A few months before Jack had gone out of town on business, he got hurt. He cut an artery in his arm and was rushed to the hospital where he had to have surgery. I had tried to get a hold of him during one of my breaks that day and had been unsuccessful. I sought out his sister, who worked at the same company as me, and she had not heard form him either. It was NOT like him to not return my call. After work, I was still unable to get a hold of him. I was still living in my apartment and I did not have a number for his mother at that time. Finally, I got a call. He was able to leave the hospital and was returning to the town home where his mother lived. I wanted to come immediately, but was told not to because his ex wife was coming by and he didn't want a confrontation between the two of us. At first I went along with that, but then a friend encouraged me to go anyway. Why should his ex wife care? Why was she even going to visit him? I should pick up some food for everyone and head over there. That is what I did, and I did not run into the ex wife. I was upset that his mother had not let me know sooner that something had happened and she apologized.
That summer, Jack was still out of town on business. He was renting a house but had to furnish it himself. I took time off to visit him there. I cooked several meals for him and when I left he still had leftovers in his refrigerator. Later he told me that his ex wife had somehow found out where he was, went there (He was in a different state than where we all lived), and demanded some of the furniture, saying he owed it to her as part of the divorce settlement...that some of those things were hers. Then he said she found the left overs and threatened to find me or harass me unless he got her the recipes! Strange, but I bought all of it!
Soon after that we were engaged and I moved in with Jack's mother, *Maria. Maria also told me that Jack's ex wife was threatening to "stalk" me. She knew where I worked and had told Jack she was going to go there to talk to me. Jack's mother gave me a picture of her and told me to give it to the front desk so that they would recognize her if she tried to harass me at work.
As I waited for Jack to get back in town and tell me his news, I thought about those little incidents. Why would his ex-wife care if I visited him when he was hurt? Why would she seek him out in a totally different state, hundreds of miles away to get some furniture? Why would she want to seek me out at work and talk to me? She must have something to say. Why was Maria so worried about how I was going to react when Jack talked to me? I didn't mention any of this to my own mother, who had just signed a contract for a wedding reception.
When Jack got to the town home, we went upstairs to talk. At that moment, I knew before he even said it. I said, "You're not really divorced are you? You're still married."
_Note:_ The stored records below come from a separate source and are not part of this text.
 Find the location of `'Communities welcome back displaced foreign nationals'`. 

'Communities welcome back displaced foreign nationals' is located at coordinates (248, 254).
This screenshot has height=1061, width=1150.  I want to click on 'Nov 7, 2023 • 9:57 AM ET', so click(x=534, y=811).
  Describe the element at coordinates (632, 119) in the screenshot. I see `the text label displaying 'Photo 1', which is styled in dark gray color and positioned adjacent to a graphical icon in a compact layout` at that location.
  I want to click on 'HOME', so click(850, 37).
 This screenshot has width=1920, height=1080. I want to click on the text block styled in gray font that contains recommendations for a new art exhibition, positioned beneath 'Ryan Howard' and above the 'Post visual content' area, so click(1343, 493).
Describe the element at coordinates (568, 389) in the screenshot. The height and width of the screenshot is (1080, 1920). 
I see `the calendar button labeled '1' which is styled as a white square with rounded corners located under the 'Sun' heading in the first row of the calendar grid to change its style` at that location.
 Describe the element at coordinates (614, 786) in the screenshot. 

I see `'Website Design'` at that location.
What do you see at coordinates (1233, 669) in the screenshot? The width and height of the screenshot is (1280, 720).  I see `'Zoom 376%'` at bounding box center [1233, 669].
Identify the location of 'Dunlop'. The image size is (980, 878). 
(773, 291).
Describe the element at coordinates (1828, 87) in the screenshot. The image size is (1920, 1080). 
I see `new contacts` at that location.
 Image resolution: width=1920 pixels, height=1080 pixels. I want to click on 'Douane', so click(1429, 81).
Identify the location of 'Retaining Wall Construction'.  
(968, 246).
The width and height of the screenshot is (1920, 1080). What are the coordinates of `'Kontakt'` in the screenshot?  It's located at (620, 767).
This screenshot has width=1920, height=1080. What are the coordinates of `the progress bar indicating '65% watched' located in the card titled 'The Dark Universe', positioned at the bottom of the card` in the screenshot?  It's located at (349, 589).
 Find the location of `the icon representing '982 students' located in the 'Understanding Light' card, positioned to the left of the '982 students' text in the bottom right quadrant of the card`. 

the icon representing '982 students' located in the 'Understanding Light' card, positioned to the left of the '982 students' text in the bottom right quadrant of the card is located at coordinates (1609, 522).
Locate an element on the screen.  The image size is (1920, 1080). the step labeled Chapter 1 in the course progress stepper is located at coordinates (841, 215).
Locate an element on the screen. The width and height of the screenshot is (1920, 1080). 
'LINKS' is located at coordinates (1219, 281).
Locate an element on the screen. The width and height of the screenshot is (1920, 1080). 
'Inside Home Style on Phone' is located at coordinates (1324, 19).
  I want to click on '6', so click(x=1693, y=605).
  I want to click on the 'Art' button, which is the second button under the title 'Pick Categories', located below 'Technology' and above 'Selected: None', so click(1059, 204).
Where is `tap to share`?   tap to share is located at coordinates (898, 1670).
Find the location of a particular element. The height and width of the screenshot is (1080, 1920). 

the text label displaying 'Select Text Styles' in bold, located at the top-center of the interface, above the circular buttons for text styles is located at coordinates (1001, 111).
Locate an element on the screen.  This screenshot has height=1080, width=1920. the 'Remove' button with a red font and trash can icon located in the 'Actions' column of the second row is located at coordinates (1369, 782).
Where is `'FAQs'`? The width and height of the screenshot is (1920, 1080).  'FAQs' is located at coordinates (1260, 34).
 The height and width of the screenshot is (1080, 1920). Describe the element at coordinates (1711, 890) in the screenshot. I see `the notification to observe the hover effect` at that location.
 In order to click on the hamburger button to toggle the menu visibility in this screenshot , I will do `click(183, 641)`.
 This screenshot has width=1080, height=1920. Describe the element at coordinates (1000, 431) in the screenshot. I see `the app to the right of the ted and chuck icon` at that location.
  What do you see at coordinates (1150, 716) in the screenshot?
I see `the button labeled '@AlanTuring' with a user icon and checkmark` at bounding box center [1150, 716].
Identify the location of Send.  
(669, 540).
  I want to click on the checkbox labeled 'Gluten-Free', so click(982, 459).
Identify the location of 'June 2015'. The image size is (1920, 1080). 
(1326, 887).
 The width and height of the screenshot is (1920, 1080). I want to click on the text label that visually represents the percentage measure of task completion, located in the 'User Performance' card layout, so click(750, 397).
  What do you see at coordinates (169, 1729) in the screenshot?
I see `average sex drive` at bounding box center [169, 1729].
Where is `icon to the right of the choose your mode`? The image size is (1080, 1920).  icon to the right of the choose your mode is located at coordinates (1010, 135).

It is still hard for me to comprehend that someone would agree to set me up with their married brother and keep that fact from me. I am not even sure to this day if he was legally separated from his wife at that time. Later Jack told me that one of his sisters had advised him NOT to tell me, in the beginning, of his marriage or separation. When I first met his mother, I also met aunts and uncles and a grandmother, and NO ONE thought I should know that the man I was dating was still legally married. I can't believe his mother agreed to let me move in with her, knowing I didn't know the truth and not knowing how I would react when I found out! I had given up my apartment! I was manipulated by the whole family!! That should have been HUGE red flags warning me to run! But I didn't, and I have to take responsibility for that and all the consequences that stemmed from that bad decision.